W styczniu do pełni szczęścia ciągle brakuje nam jednej trafionej propozycji i każdy kupon daję tylko 50% satysfakcji. Po jednodniowej przerwie wracamy z kolejną dawką emocji z National Hockey League, bo piątkowej nocy czeka nas naprawdę wiele ciekawych meczów. My pod lupę weźmiemy starcie w Nowym Jorku gdzie Islanders zmierzą się z New Jersey Devils. Godzinę później rozpocznie się spotkanie w Chicago, w którym zameldują się targani dużymi problemami gracze Montreal Canadiens. Serdecznie zapraszam do zapoznania się z treścią analizy i końcowymi predykcjami na mecze w Nowym Jorku i Chicago.
Kod bonusowy do PZBuk znajdziesz tutaj -> https://zagranie.com/pzbuk-bonus/
New York Islanders – New Jersey Devils: typy i kursy bukmacherskie (14.01.2022)

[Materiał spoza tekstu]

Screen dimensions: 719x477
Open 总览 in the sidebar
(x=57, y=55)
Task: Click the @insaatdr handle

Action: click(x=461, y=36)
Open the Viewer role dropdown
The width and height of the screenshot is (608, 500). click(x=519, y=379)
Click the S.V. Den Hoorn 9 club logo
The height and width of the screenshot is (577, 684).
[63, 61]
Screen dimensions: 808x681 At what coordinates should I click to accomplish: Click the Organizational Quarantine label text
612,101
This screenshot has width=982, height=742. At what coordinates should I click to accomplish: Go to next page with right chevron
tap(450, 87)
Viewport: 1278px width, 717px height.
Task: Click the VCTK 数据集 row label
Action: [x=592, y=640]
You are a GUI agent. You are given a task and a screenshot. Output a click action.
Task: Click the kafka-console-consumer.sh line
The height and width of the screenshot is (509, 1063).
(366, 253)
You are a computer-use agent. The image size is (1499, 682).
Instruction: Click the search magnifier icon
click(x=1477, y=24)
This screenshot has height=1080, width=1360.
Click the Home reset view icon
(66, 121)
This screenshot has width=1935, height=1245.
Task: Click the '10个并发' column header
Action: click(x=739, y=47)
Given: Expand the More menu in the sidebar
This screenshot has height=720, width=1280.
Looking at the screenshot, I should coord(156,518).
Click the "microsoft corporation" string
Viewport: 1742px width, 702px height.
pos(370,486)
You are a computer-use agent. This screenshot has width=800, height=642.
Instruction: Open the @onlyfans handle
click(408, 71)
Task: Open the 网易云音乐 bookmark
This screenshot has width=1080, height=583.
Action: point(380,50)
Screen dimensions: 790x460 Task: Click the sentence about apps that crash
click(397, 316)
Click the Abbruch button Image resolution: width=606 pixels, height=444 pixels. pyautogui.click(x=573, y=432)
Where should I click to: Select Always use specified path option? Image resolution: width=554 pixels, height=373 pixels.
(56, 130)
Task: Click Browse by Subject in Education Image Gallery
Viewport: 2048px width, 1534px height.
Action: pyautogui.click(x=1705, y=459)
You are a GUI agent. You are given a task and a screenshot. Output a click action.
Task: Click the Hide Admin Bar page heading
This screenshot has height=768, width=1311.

Klub z New Jersey w ostatnim czasie musi zmagać się z dość trudną sytuacją kadrową. Na ten moment aż 11 graczy Devils jest niezdolnych do gry, z czego występ sześciu hokeistów stoi pod dużym znakiem zapytania. Jak na złość niedysponowanych jest trzech golkiperów, więc w tym spotkaniu swoją szansę występu dostanie Jon Gillies, dla którego będzie to trzeci mecz w tym sezonie. Skoro tak mało gra to pewnie wszyscy są ciekawie, jak mu poszło w tamtych starciach. Z Anaheim Ducks bronił na poziomie 92%, kapitulując trzykrotnie i tamten występ był całkiem poprawny w jego wykonaniu. Jednak potem nadszedł mecz z Pittsburgh Penguins, w którym również przepuścił krążek trzy razy, ale tym razem Penguins do tego wystarczyło tylko 22 strzały.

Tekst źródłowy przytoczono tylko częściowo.